Álvaro Cazula

Personal information
- Full name: Álvaro Gastón Cazula
- Date of birth: 16 August 1996 (age 29)
- Place of birth: Salta, Argentina
- Height: 1.82 m (6 ft 0 in)
- Position: Defender

Team information
- Current team: San Marcos

Youth career
- Gimnasia y Tiro

Senior career*
- Years: Team / Apps / (Gls)
- 2013–2019: Gimnasia y Tiro / 57 / (5)
- 2019–2023: Gimnasia de Jujuy / 58 / (1)
- 2022: → Macará (loan) / 26 / (1)
- 2024: Deportes Copiapó / 11 / (0)
- 2024–2025: San Miguel / 14 / (0)
- 2026–: San Marcos / 0 / (0)

= Álvaro Cazula =

Argentine footballer

Álvaro Gastón Cazula (born 16 August 1996) is an Argentine footballer who plays as a defender for Chilean club San Marcos de Arica.

==Club career==
Born in Salta, Argentina, Cazula started his career with Gimnasia y Tiro in his hometown.

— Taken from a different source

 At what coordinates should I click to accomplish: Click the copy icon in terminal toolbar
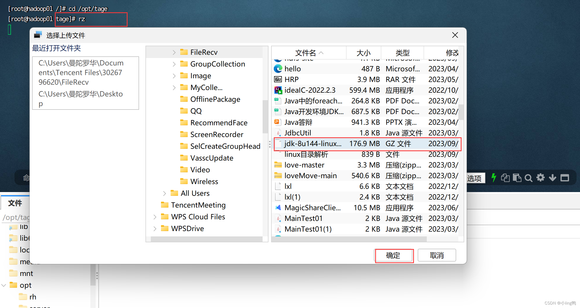[505, 178]
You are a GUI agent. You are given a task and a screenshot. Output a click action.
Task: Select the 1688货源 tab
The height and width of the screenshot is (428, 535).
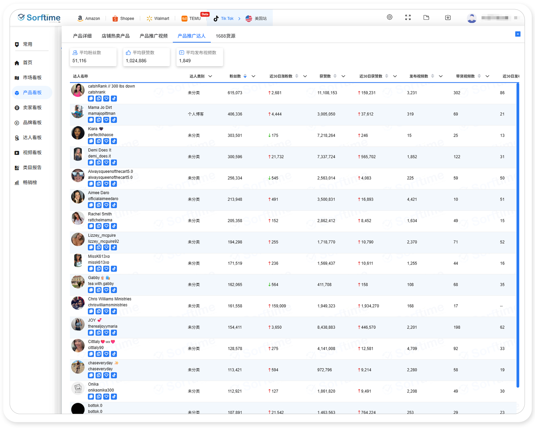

When the club was in the 2013–14 Torneo Argentino A, he was promoted to the first team by Salvador Ragusa, and made his debut in the 1–0 win against Chaco For Ever on 1 December of the same year.

In 2019, he signed with Gimnasia y Esgrima de Jujuy in the Primera Nacional under Marcelo Herrera. In 2022, he moved abroad and joined Macará in the Ecuadorian top division on a one-year loan.

In 2024, Cazula moved to Chile and signed with Deportes Copiapó in the Chilean Primera División. In the second half of the same year, he returned to Argentina and joined San Miguel.

Back to Chile, Cazula joined San Marcos de Arica for the 2026 season.